The Pensions Regulator (TPR) must adopt a “pragmatic” approach to the 15% of UK schemes that have valuation dates within the next three weeks, Aon has said.
The consultancy warned that funding valuations would be "difficult", with FTSE 350 scheme deficits calculated to have risen by £40bn over the first quarter of this year.
Against the ongoing coronavirus crisis backdrop, Aon said the valuations would be driven by the prevailing market conditions and the atypical scenario would lead to "more difficult valuation negotiations and additional pressure on UK plc just when it does not need it".
However, the firm said there were plenty of levers within the legislative framework to provide additional flexibility when needed.
Partner Lynda Whitney said: "There are plenty of levers that can be used within the legislative framework for valuations - but ultimately it's a matter of sponsors and trustees having a grown-up conversation, preferably ahead of the end of March.
"Both sides should hold an ‘in principle' discussion as soon as possible, which will allow them to agree to use levers they may have ruled out in the past."
These could include allowing outperformance in the recovery plan, using the 15-month valuation timeline to account for post-valuation experience, and considering recovery plan structures that contain a step up in deficit contributions.
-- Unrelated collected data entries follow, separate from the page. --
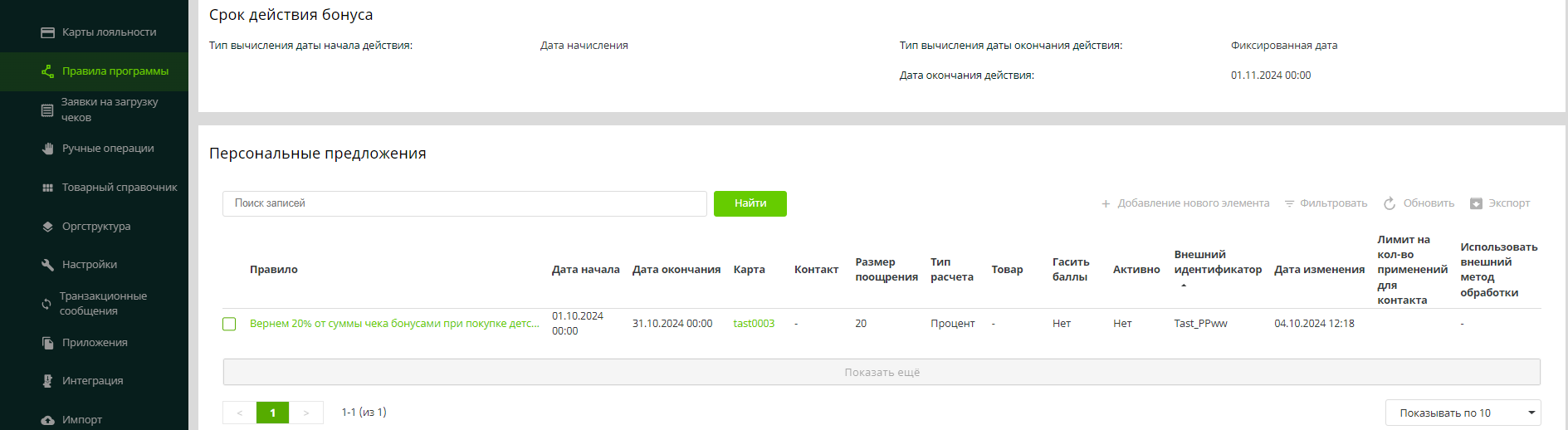Open Транзакционные сообщения menu item

click(103, 303)
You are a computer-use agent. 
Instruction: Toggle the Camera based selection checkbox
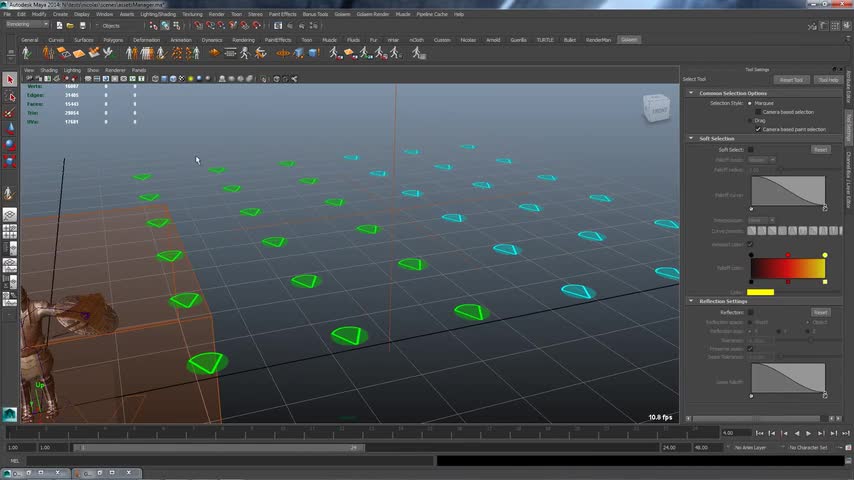pyautogui.click(x=759, y=112)
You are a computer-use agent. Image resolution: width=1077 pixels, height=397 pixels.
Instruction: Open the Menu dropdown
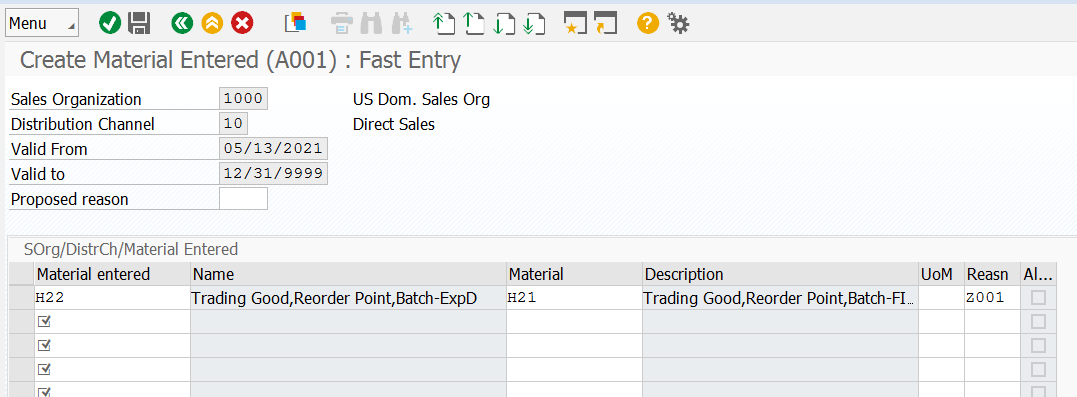click(x=42, y=23)
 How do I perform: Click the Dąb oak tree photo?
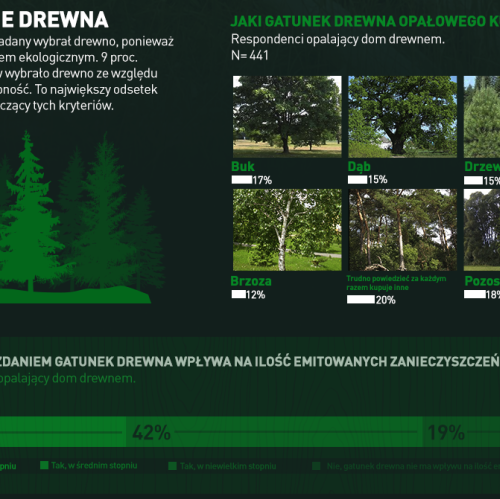pos(402,117)
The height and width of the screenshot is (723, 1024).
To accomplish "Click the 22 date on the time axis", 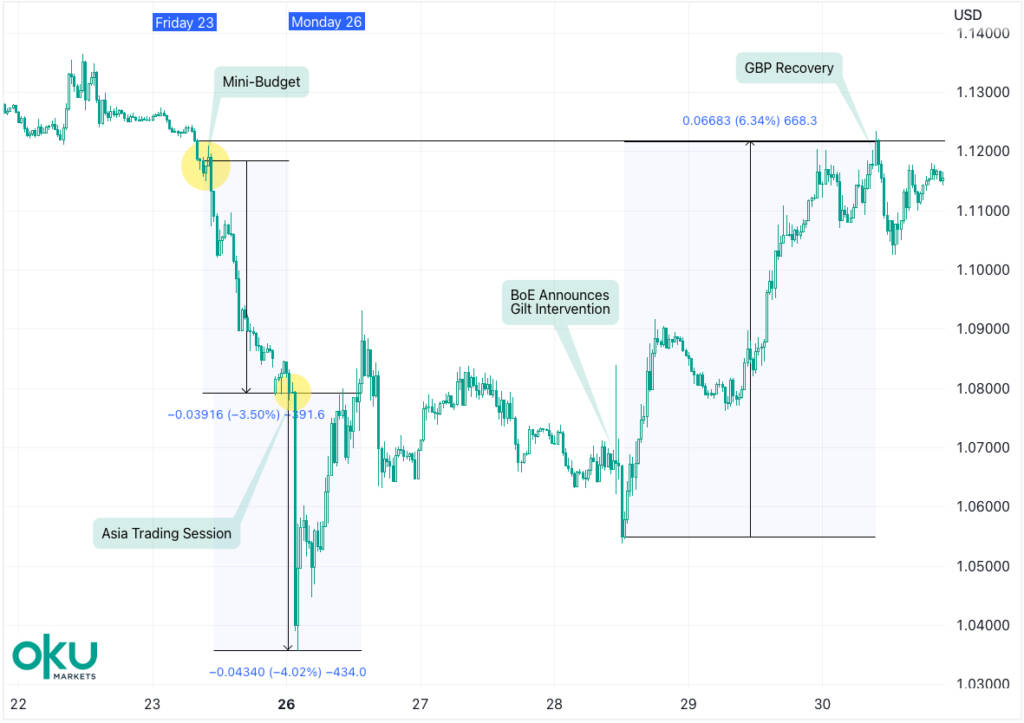I will (x=18, y=703).

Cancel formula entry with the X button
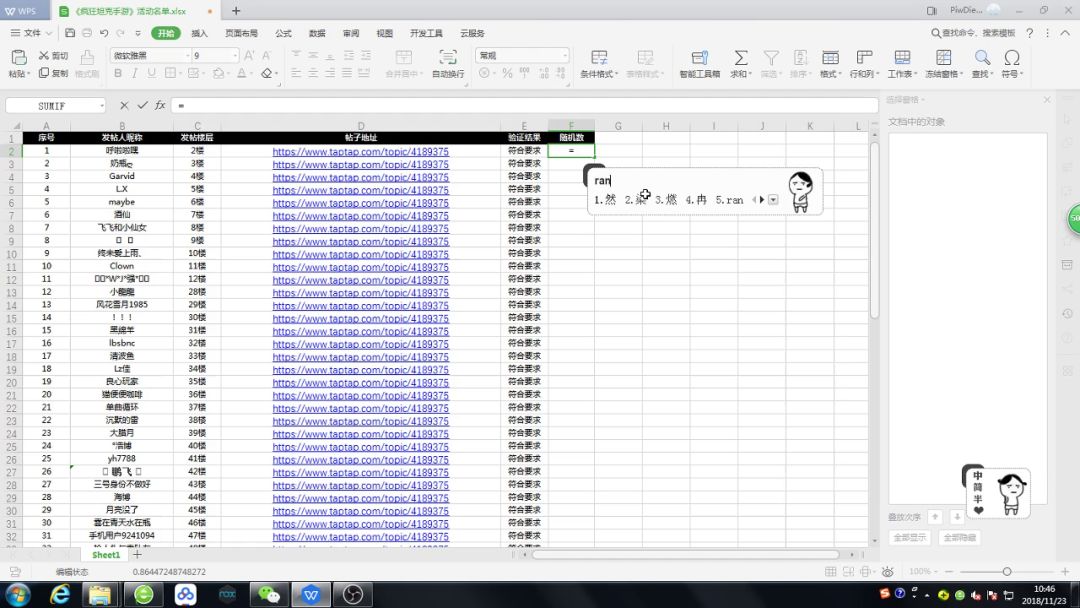(x=124, y=105)
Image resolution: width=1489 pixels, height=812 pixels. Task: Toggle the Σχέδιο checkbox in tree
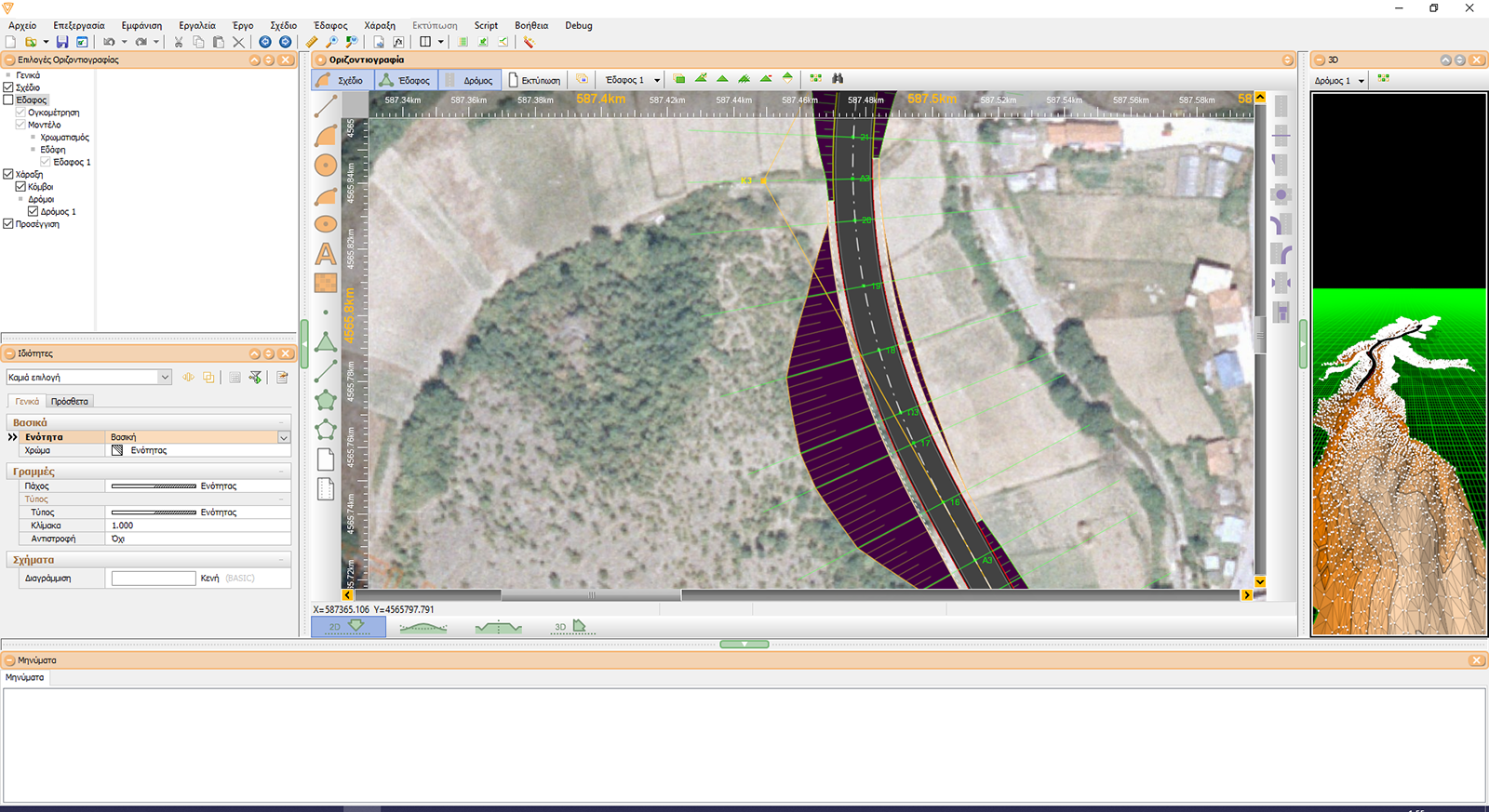8,87
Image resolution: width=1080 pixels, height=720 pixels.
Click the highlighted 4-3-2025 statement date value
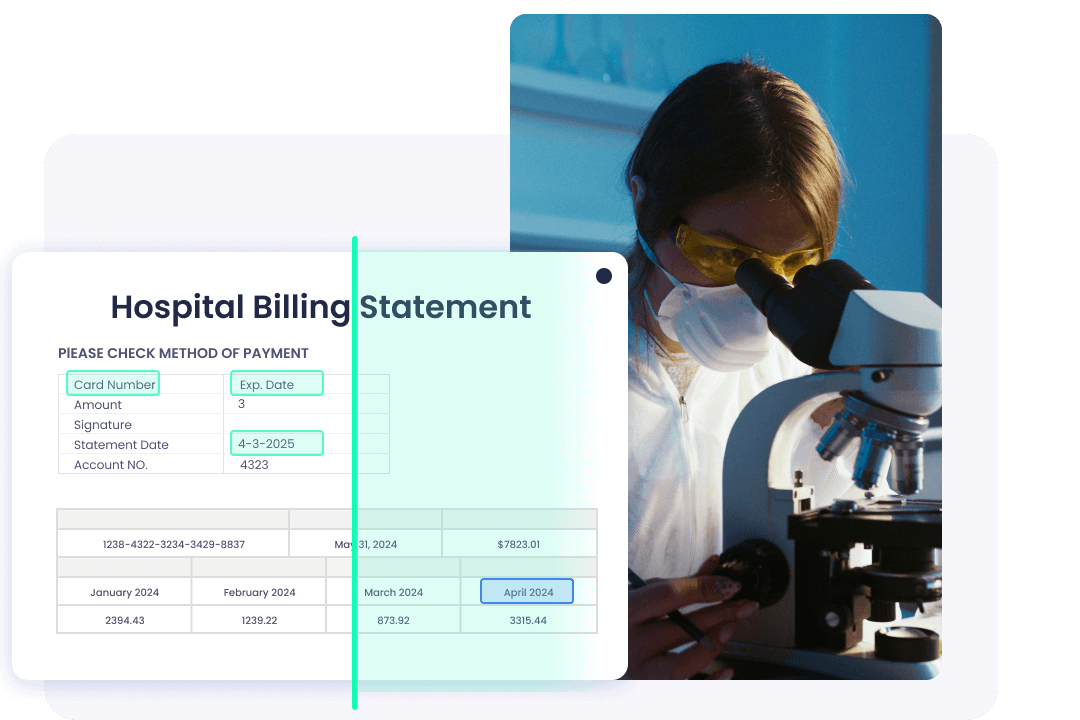[x=277, y=443]
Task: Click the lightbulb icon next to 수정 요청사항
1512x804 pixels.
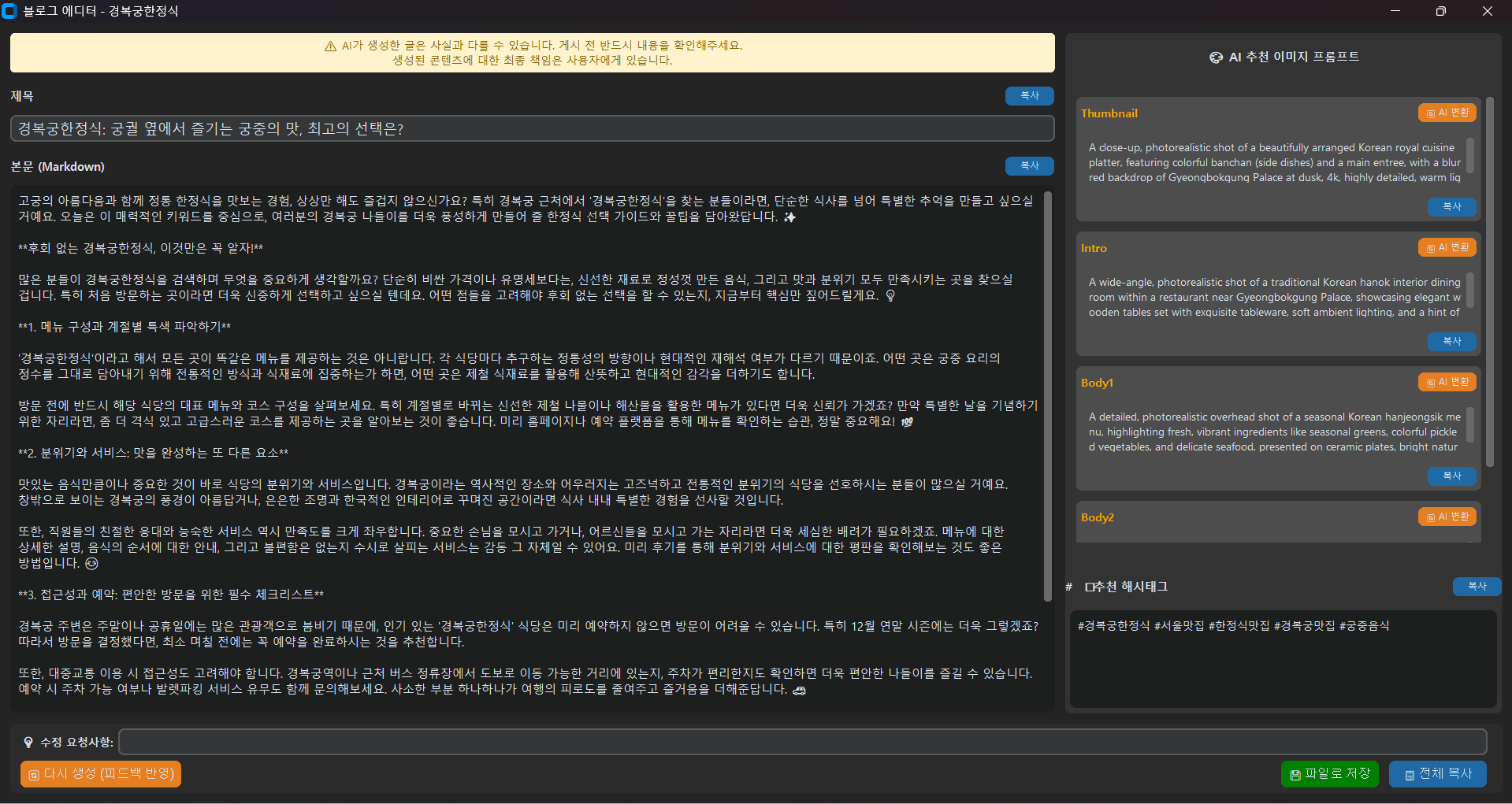Action: [28, 743]
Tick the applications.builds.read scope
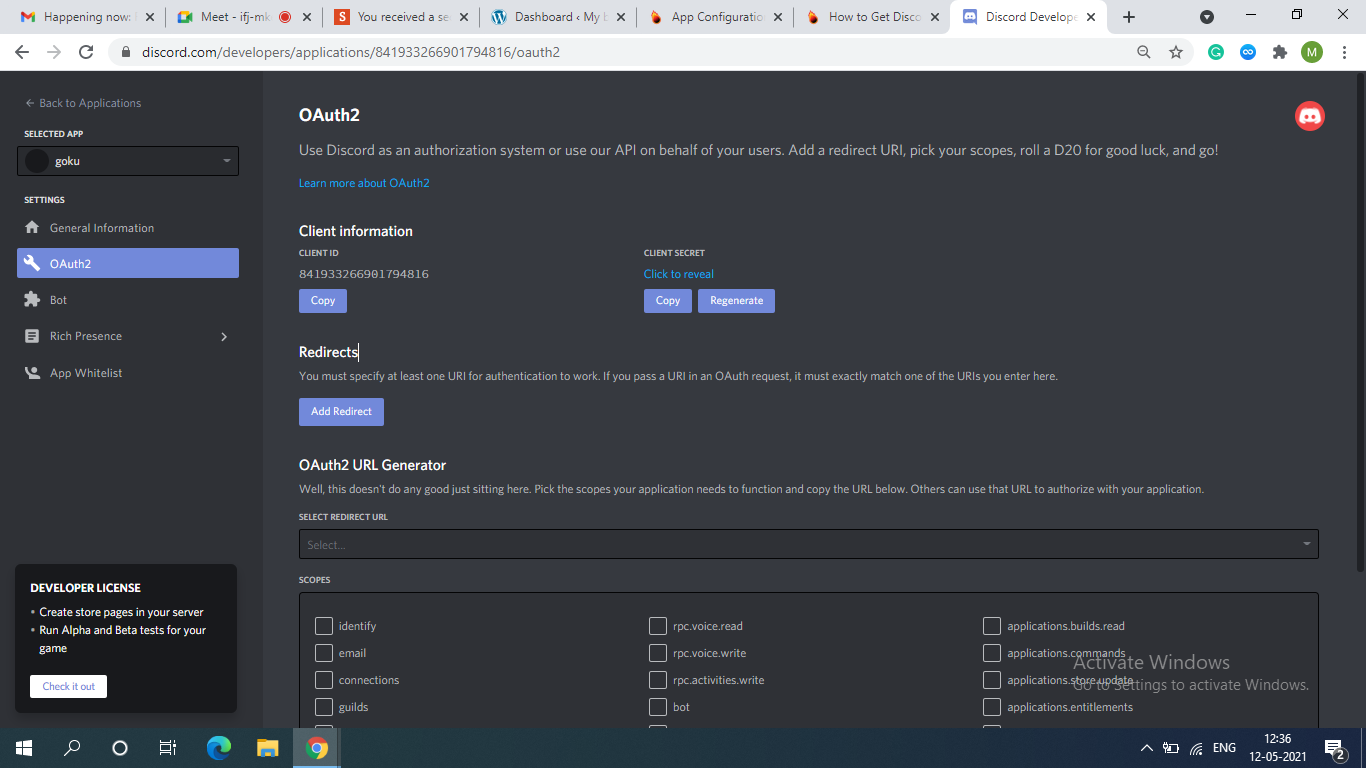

Head of UK retirement policy Matthew Arends said: ""Given the levels of volatility we are seeing in asset values, we call on TPR to be pragmatic when reviewing 2020 valuations.
"In support of this, it also needs to be clear in the 2020 annual funding statement that latitude is available within the funding regime and that it can be used by trustees and sponsors to reach reasonable valuation outcomes, and that pragmatic amendments to existing recovery plans are acceptable if the sponsor has short-term affordability constraints."
As the regulator continues to consult on the principles behind its revised funding code, Arends said the current situation demonstrated the need to ensure the fast-track approach was constructed with sufficient flexibility.
Similarly, Lane Clark & Peacock called for the funding system to show flexibility with a priority placed on the "bigger short-term issue" of ensuring sponsors survive the crisis.
Partner Steven Taylor said: "In past crises, the system has shown flexibility, with sponsors able to adjust recovery plans to deal with short-term pressures. We now need companies and trustees to work together to come up with plans that help the company to survive whilst retaining a credible approach to pension scheme funding, and provide appropriate protection for scheme members.
"Urgent clarity from TPR would be welcome to help trustees and schemes understand their options and how the regulator is likely to respond."